Systematic analysis of an evolved Thermobifida fusca muC producing malic acid on organic and inorganic nitrogen sources.

Abstract

Thermobifida fusca is a thermophilic actinobacterium. T. fusca muC obtained by adaptive evolution preferred yeast extract to ammonium sulfate for accumulating malic acid and ammonium sulfate for cell growth. We did transcriptome analysis of T. fusca muC on Avicel and cellobiose with addition of ammonium sulfate or yeast extract, respectively by RNAseq. The transcriptional results indicate that ammonium sulfate induced the transcriptions of the genes related to carbohydrate metabolisms significantly more than yeast extract.

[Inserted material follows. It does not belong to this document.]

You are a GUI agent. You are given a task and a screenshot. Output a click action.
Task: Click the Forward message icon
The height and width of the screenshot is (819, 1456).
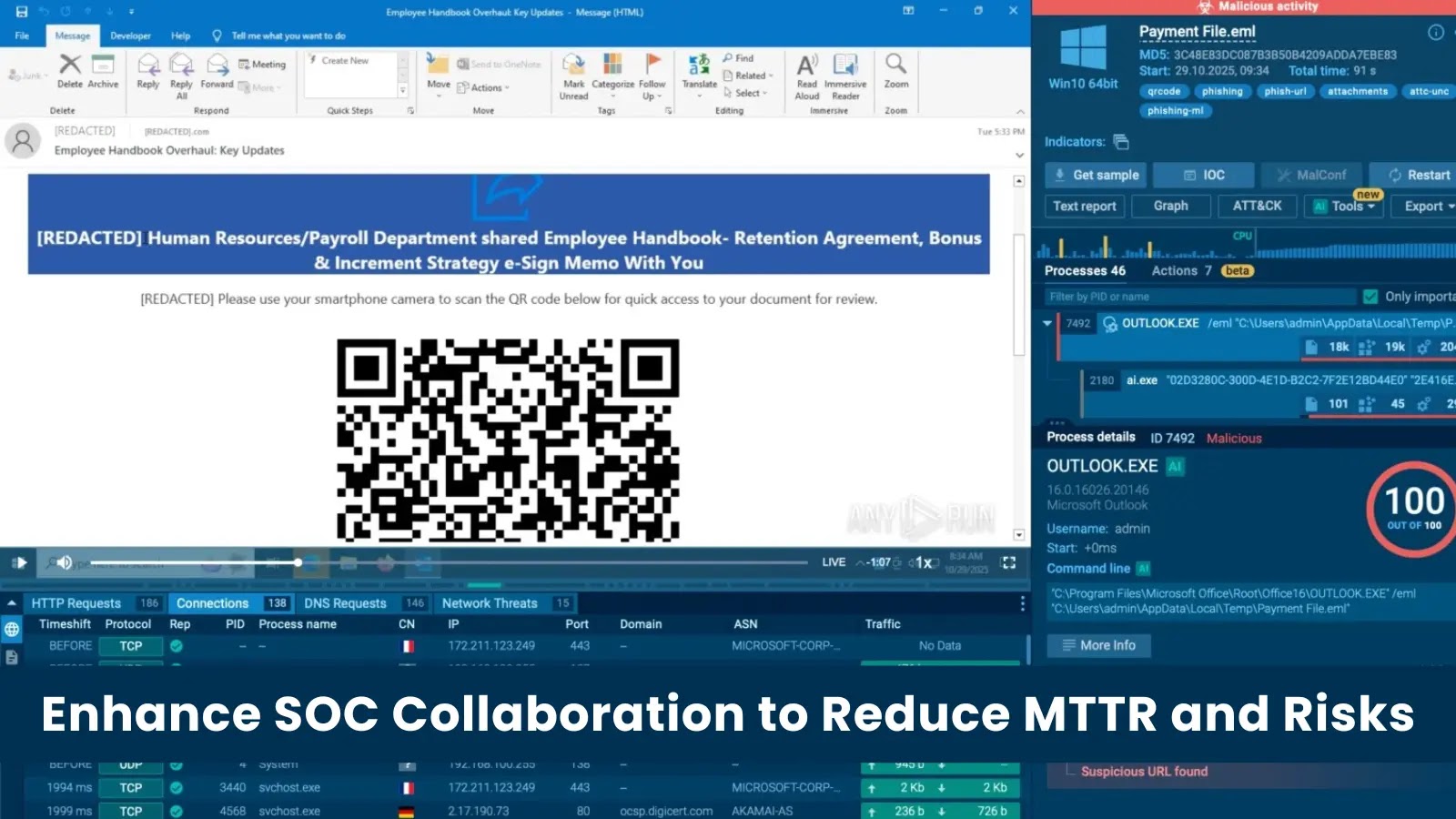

Importantly, Tfu_2487, encoding histidine-containing protein (HPr), didn’t transcribe on yeast extract at all, while it transcribed highly on ammonium sulfate. In order to understand the impact of HPr on malate production and cell growth of the muC strain, we deleted Tfu_2487 to get a mutant strain: muCΔ2487, which had 1.33 mole/mole-glucose equivalent malate yield, much higher than that on yeast extract. We then developed an E. coli-T. fusca shuttle plasmid for over-expressing HPr in muCΔ2487, a strain without HPr background, forming the muCΔ2487S strain. The muCΔ2487S strain had a much lower malate yield but faster cell growth than the muC strain. The results of both mutant strains confirmed that HPr was the key regulatory protein for T. fusca’s metabolisms on nitrogen sources.